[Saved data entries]
%%
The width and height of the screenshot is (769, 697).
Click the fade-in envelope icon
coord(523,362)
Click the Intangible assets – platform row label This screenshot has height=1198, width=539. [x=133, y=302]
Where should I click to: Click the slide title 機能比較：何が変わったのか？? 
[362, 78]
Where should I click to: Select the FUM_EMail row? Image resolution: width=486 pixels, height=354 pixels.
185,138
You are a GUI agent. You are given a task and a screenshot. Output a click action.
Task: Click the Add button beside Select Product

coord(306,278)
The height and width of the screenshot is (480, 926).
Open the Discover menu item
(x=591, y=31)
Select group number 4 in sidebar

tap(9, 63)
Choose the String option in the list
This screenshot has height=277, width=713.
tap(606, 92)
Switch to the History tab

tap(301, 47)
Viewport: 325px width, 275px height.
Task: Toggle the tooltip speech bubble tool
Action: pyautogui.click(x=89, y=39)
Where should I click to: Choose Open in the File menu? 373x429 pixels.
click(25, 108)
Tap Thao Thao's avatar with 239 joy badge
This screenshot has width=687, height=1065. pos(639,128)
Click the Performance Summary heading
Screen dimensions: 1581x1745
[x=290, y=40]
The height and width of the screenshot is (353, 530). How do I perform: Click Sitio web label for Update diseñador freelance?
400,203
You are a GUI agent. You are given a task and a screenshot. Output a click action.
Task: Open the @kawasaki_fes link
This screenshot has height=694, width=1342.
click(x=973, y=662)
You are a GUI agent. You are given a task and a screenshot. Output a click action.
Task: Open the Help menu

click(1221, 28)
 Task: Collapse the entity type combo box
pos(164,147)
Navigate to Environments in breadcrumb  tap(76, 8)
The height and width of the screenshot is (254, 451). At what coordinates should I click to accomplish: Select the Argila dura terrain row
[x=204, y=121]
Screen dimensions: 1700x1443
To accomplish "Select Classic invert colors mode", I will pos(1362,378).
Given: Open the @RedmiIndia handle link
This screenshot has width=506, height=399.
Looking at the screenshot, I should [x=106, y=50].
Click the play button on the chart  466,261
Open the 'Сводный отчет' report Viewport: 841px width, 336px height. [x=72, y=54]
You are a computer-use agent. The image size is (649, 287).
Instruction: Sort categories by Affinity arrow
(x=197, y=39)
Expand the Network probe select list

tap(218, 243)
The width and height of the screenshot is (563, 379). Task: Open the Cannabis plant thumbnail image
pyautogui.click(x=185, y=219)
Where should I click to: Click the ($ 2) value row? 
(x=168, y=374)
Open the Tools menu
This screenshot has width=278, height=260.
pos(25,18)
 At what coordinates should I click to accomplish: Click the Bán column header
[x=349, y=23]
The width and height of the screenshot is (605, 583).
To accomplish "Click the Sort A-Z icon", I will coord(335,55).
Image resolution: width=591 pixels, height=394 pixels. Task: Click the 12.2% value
%%
Give the data back exactly as it stands.

The width and height of the screenshot is (769, 697).
Click the fade-in envelope icon
coord(523,362)
Click the Intangible assets – platform row label This screenshot has height=1198, width=539. [x=133, y=302]
Where should I click to: Click the slide title 機能比較：何が変わったのか？? 
[362, 78]
Where should I click to: Select the FUM_EMail row? Image resolution: width=486 pixels, height=354 pixels.
185,138
You are a GUI agent. You are given a task and a screenshot. Output a click action.
Task: Click the Add button beside Select Product

coord(306,278)
The height and width of the screenshot is (480, 926).
Open the Discover menu item
(x=591, y=31)
Select group number 4 in sidebar

tap(9, 63)
Choose the String option in the list
This screenshot has height=277, width=713.
tap(606, 92)
Switch to the History tab

tap(301, 47)
Viewport: 325px width, 275px height.
Task: Toggle the tooltip speech bubble tool
Action: pyautogui.click(x=89, y=39)
Where should I click to: Choose Open in the File menu? 373x429 pixels.
click(25, 108)
Tap Thao Thao's avatar with 239 joy badge
This screenshot has width=687, height=1065. pos(639,128)
Click the Performance Summary heading
Screen dimensions: 1581x1745
[x=290, y=40]
The height and width of the screenshot is (353, 530). How do I perform: Click Sitio web label for Update diseñador freelance?
400,203
You are a GUI agent. You are given a task and a screenshot. Output a click action.
Task: Open the @kawasaki_fes link
This screenshot has height=694, width=1342.
click(x=973, y=662)
You are a GUI agent. You are given a task and a screenshot. Output a click action.
Task: Open the Help menu

click(1221, 28)
 Task: Collapse the entity type combo box
pos(164,147)
Navigate to Environments in breadcrumb  tap(76, 8)
The height and width of the screenshot is (254, 451). At what coordinates should I click to accomplish: Select the Argila dura terrain row
[x=204, y=121]
Screen dimensions: 1700x1443
To accomplish "Select Classic invert colors mode", I will pos(1362,378).
Given: Open the @RedmiIndia handle link
This screenshot has width=506, height=399.
Looking at the screenshot, I should [x=106, y=50].
Click the play button on the chart  466,261
Open the 'Сводный отчет' report Viewport: 841px width, 336px height. [x=72, y=54]
You are a computer-use agent. The image size is (649, 287).
Instruction: Sort categories by Affinity arrow
(x=197, y=39)
Expand the Network probe select list

tap(218, 243)
The width and height of the screenshot is (563, 379). Task: Open the Cannabis plant thumbnail image
pyautogui.click(x=185, y=219)
Where should I click to: Click the ($ 2) value row? 
(x=168, y=374)
Open the Tools menu
This screenshot has width=278, height=260.
pos(25,18)
 At what coordinates should I click to accomplish: Click the Bán column header
[x=349, y=23]
The width and height of the screenshot is (605, 583).
To accomplish "Click the Sort A-Z icon", I will coord(335,55).
Image resolution: width=591 pixels, height=394 pixels. Task: Click the 12.2% value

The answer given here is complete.